** Entries supplied follows **

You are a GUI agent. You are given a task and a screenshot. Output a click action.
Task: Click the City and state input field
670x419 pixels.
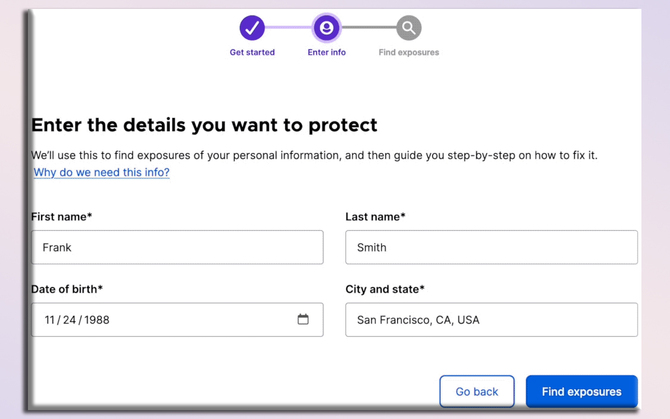(491, 320)
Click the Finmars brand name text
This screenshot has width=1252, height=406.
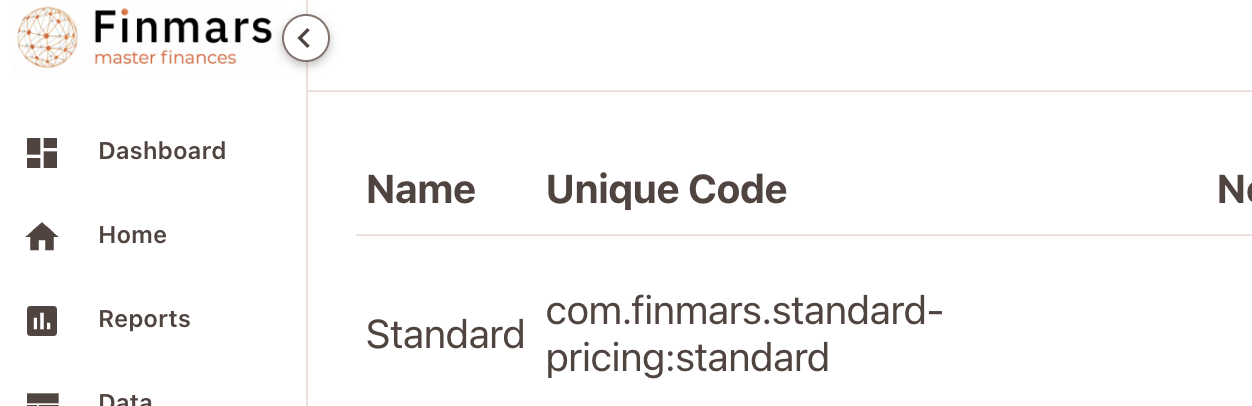tap(183, 27)
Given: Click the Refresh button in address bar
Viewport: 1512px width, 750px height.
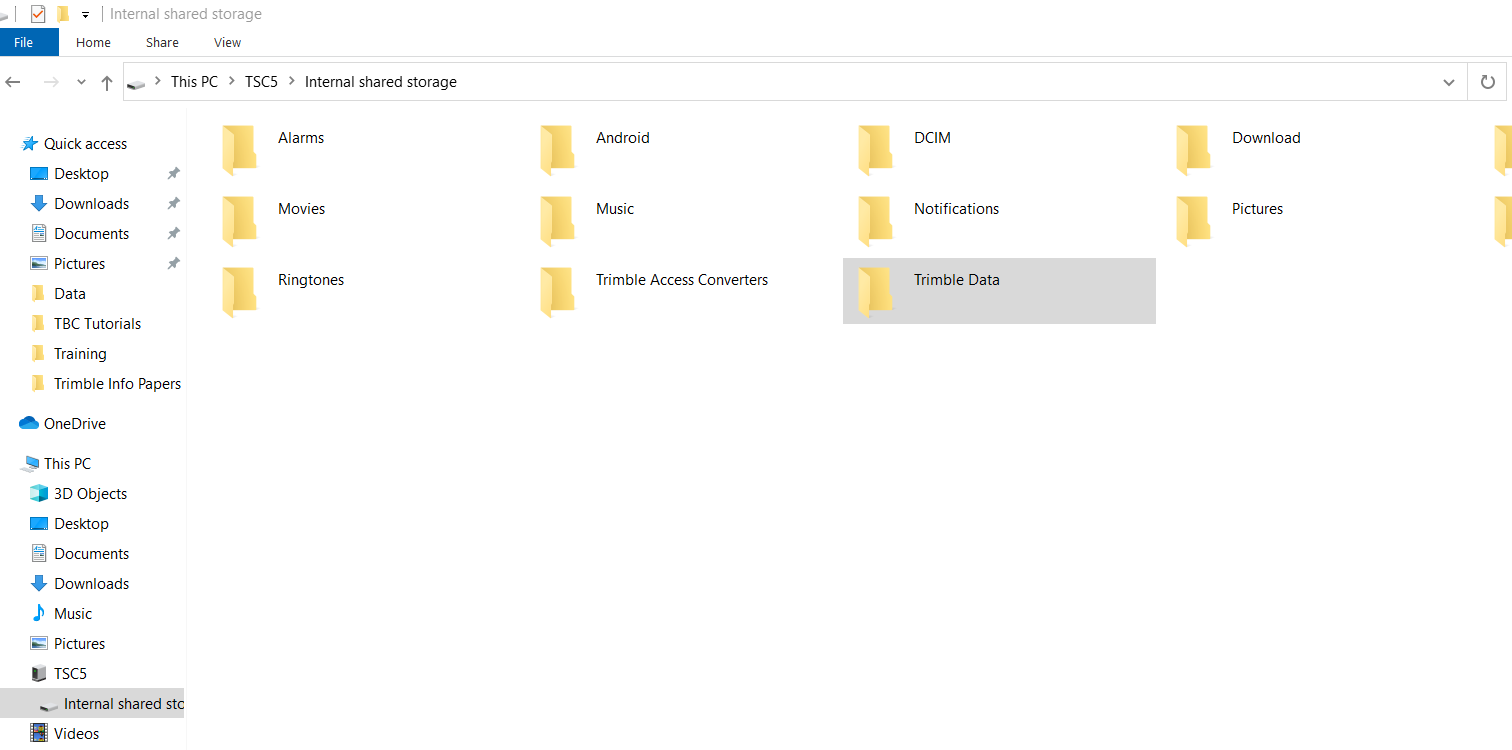Looking at the screenshot, I should 1487,82.
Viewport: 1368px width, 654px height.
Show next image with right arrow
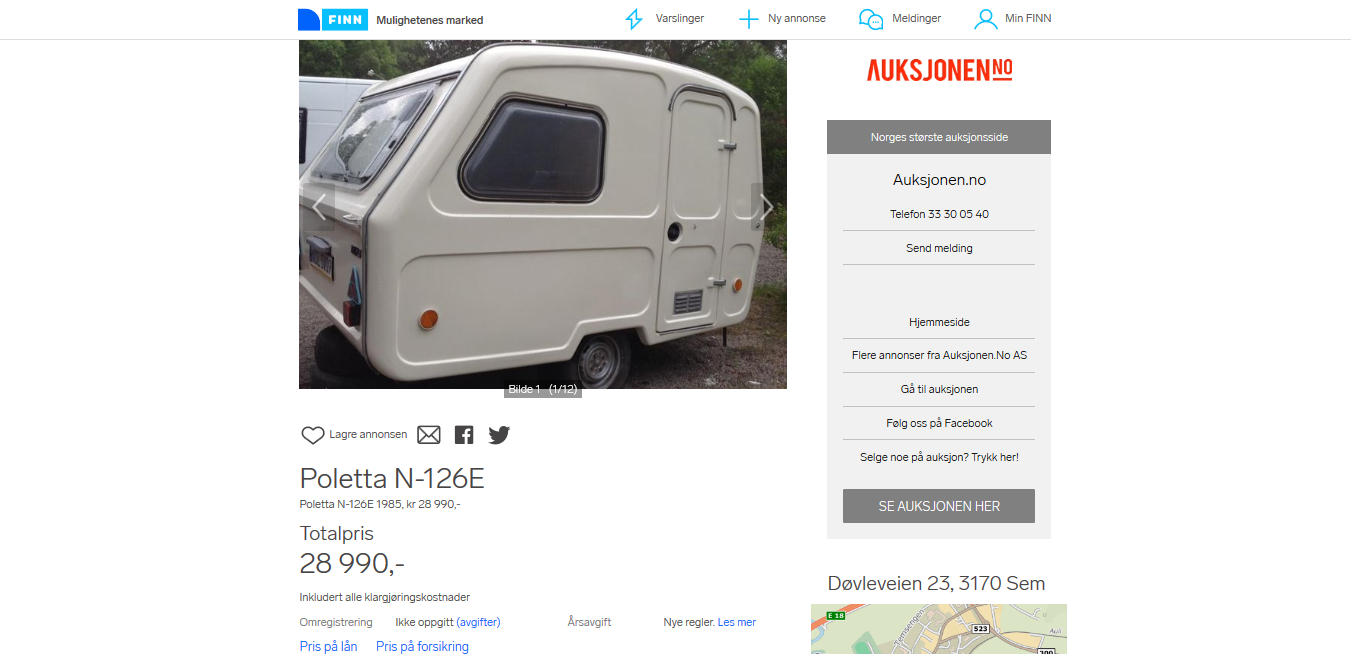click(x=766, y=207)
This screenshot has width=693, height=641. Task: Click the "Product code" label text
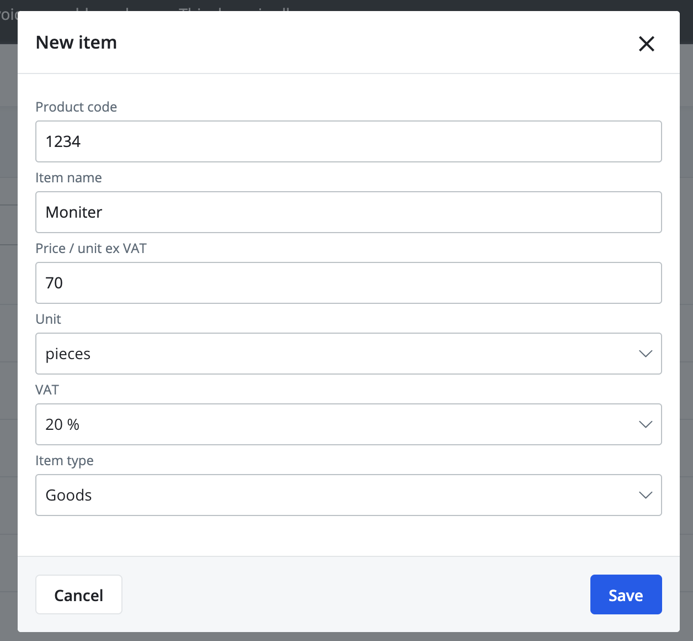tap(76, 107)
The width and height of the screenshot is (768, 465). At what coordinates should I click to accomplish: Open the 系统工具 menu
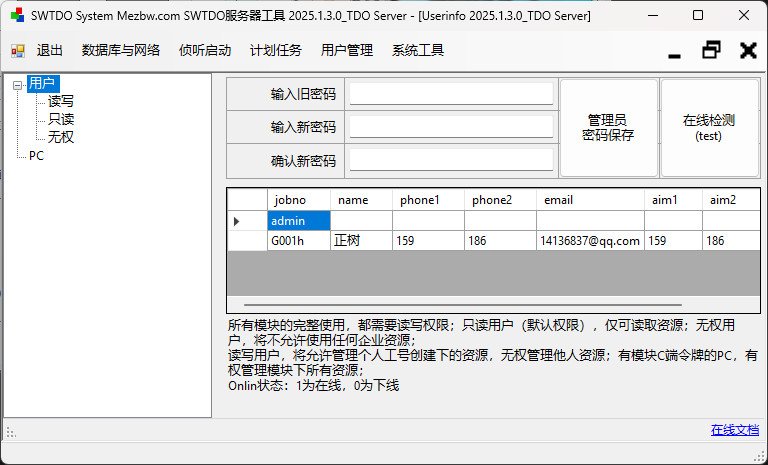click(x=417, y=51)
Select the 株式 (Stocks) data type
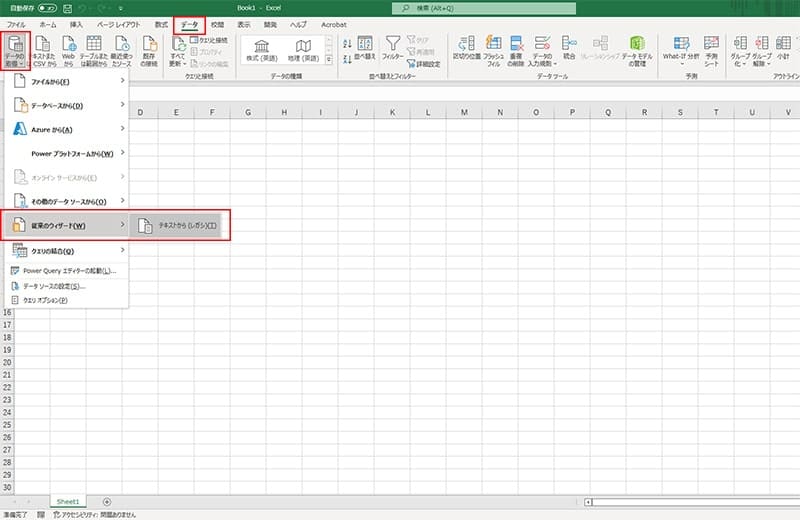Screen dimensions: 800x520 pos(262,50)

** End of Entries supplied **

Exercise objective: Each entry above must be duplicated precisely; none of the pictures may be included.

Exercise solution:
You are a GUI agent. You are given a task and a screenshot. Output a click action.
Task: Click the City and state input field
670x419 pixels.
(491, 320)
Click the Finmars brand name text
This screenshot has width=1252, height=406.
tap(183, 27)
Given: Click the Refresh button in address bar
Viewport: 1512px width, 750px height.
Looking at the screenshot, I should 1487,82.
Viewport: 1368px width, 654px height.
Show next image with right arrow
click(x=766, y=207)
This screenshot has width=693, height=641. Task: Click the "Product code" label text
tap(76, 107)
The width and height of the screenshot is (768, 465). At what coordinates should I click to accomplish: Open the 系统工具 menu
click(x=417, y=51)
Select the 株式 (Stocks) data type
Screen dimensions: 800x520 pos(262,50)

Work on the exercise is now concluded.